---------- Selected extract ----------

Justice Minister Judith Collins will write to the Independent Police Conduct Authority and ask why it has declined to investigate a complaint from one of the victims of serial rapist Malcolm Rewa.

Both Ms Collins and Police Minister Anne Tolley have said that any complaints about the way the case has been handled by police should be directed to the IPCA, which would investigate.

But one of Rewa's victims did just that and was told by the IPCA it would not investigate, TV3's Third Degree programme reported yesterday.

"I am going to actually write to the IPCA and ask them about that," Ms Collins said on Radiolive today.


"That would be unusual for me to do that but I'm going to do it to find out what the reasoning is. If it was that it was 20 years ago and there's no point because all the police officers involved have left or the process has changed well that might be a valid reason but I think it's worthwhile asking the question and I will proceed to do exactly that," she said.

Ms Collins said she was taking the step because she had previously advised people that if they had complaints about police handling of matters they should take them to the IPCA, and if the requests were turned down then as Justice Minister she should ask why.

Labour has called on the Government to urgently set up a public inquiry into the Rewa case after Third Degree reported there had been a chance for police to arrest him at the start of his crime spree.

Police failed to check the alibi given by Rewa after the first of those attacks, according to third Degree.

---------- Supplied information ----------

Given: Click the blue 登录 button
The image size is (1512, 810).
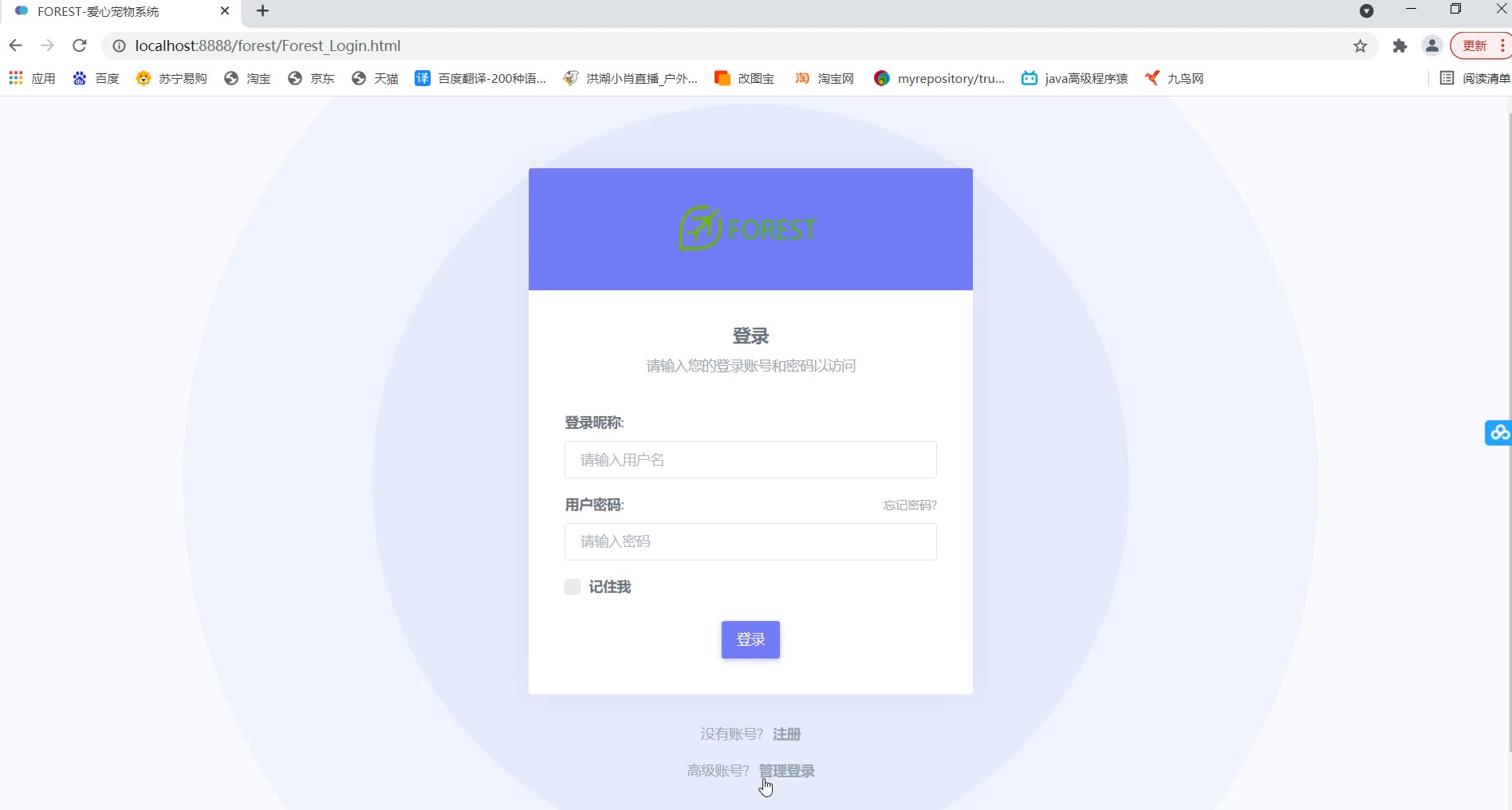Looking at the screenshot, I should point(750,639).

----------

▶ [Challenge 1]: In the article on the Rewa complaint, swap "IPCA" for "police watchdog" throughout the passage that begins at the words "Both Ms Collins" and stops after "on Radiolive today.".
▶ [Challenge 2]:
Answer these questions on the article about the Rewa complaint:
(a) Which programme reported that a victim had been told the IPCA would not investigate?
(b) On which radio station did Ms Collins make her comments?
(c) What did Labour call on the Government to set up?
▶ [Challenge 3]: Go on with the news article on the Rewa complaint, picking up after its final sentence.

▶ [Final answer 1]:
Both Ms Collins and Police Minister Anne Tolley have said that any complaints about the way the case has been handled by police should be directed to the police watchdog, which would investigate.

But one of Rewa's victims did just that and was told by the police watchdog it would not investigate, TV3's Third Degree programme reported yesterday.

"I am going to actually write to the police watchdog and ask them about that," Ms Collins said on Radiolive today.

▶ [Final answer 2]:
(a) TV3's Third Degree programme.
(b) Radiolive.
(c) An urgent public inquiry into the Rewa case.

▶ [Final answer 3]:
Rewa went on to attack 24 other women in nine years, including the rape and murder of Susan Burdett in her Papatoetoe home in 1992. Teina Pora was convicted in the Burdett case.

Labour's justice spokesman Andrew Little said there was now "serious and credible evidence that the investigations that led to Teina Pora's prosecution and into the Malcolm Rewa case are highly questionable".

"An independent public inquiry into all aspects of the Rewa and Teina Pora cases is needed to restore public confidence," he said.

"It's not enough for the minister to just say the Independent Police Conduct Authority can investigate given that they declined to do so, and that it is probably beyond their resources anyway.


"There are 24 victims, one dead, with a real possibility they may have been spared their tragedy if police had acted properly on information available."

Speaking to reporters at Parliament later, Ms Collins said she was was not told before last night's programme that the IPCA had declined to investigate the complaint.

"As the minister with responsibility for the IPCA, I thought I would have actually known about that matter before it was made public.''

Ms Collins said while the IPCA was an independent body and she could not direct it, it was appropriate for her to find out the reasons it could not investigate, particularly as she had said it was the correct body.

If it was not, she would seek advice on whether anything could be gained for the victims and whether it should be taken further.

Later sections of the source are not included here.